Comb through the entries for "screenshot" and pull out each line that holds it.
[[ AVAILABLE DATA, beginning ]]
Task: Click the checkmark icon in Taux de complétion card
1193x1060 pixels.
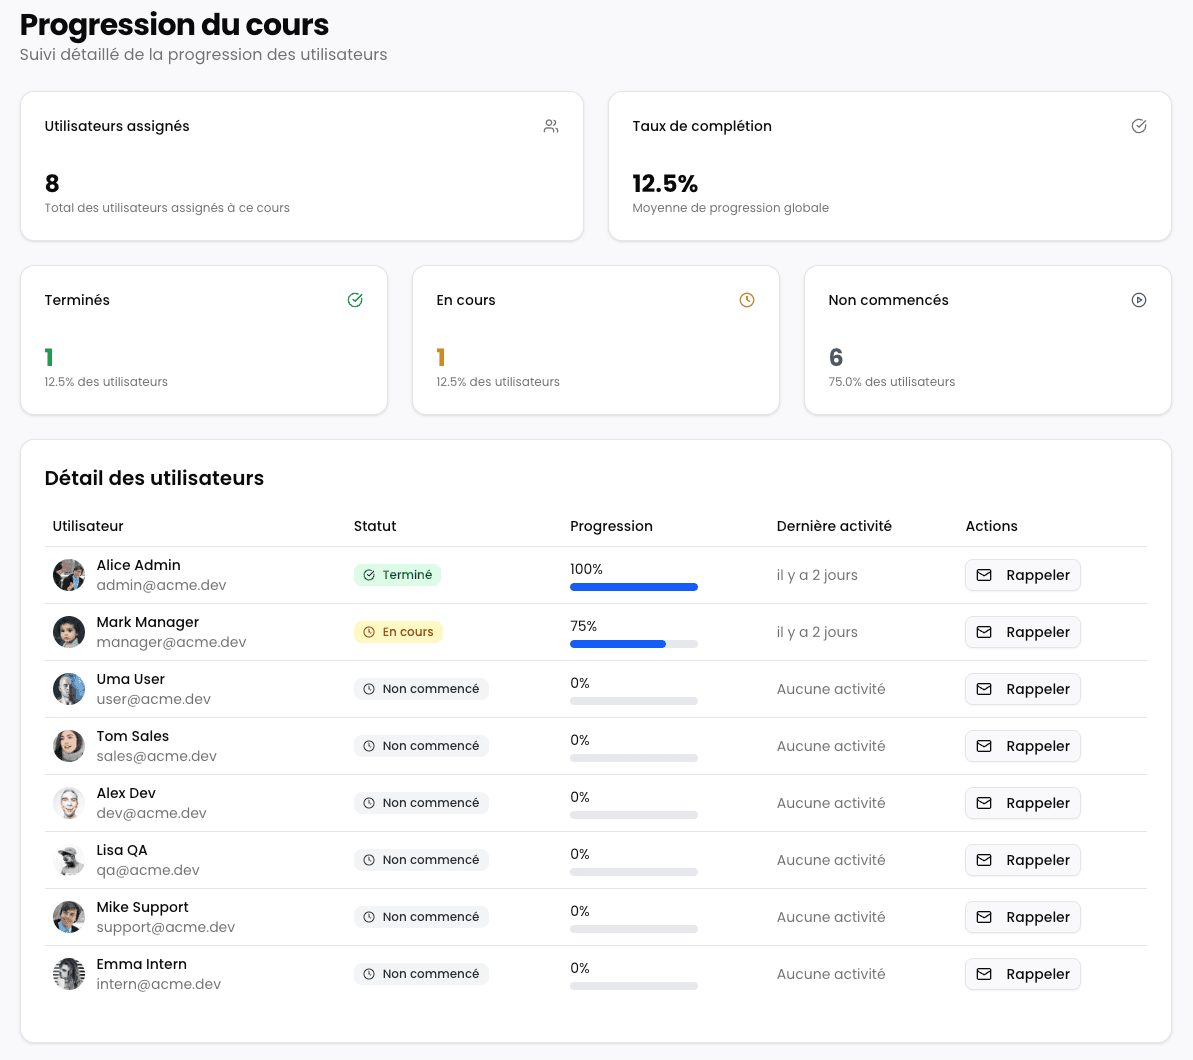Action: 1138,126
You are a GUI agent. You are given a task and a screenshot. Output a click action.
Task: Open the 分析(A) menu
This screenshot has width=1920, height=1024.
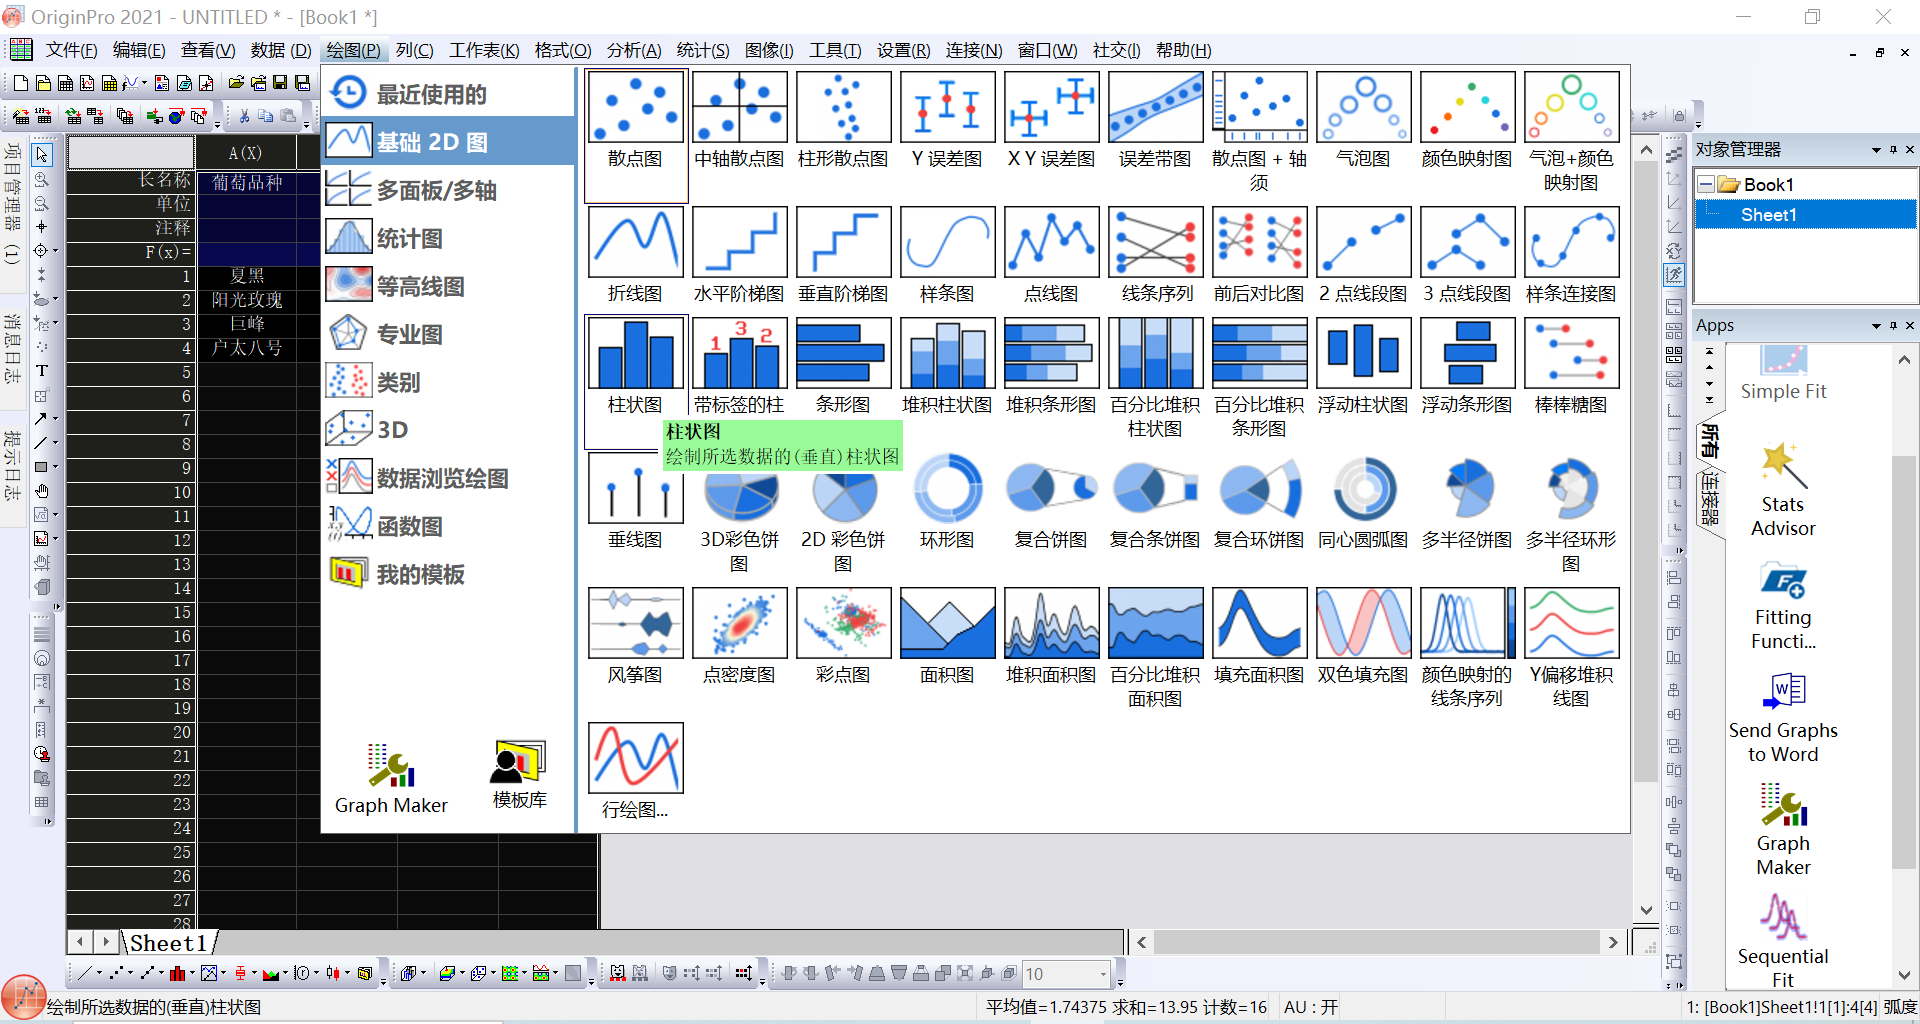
[[ AVAILABLE DATA, end ]]
### TASK ANSWER
You are a GUI agent. You are given a task and a screenshot. Output a click action.
This screenshot has width=1920, height=1024.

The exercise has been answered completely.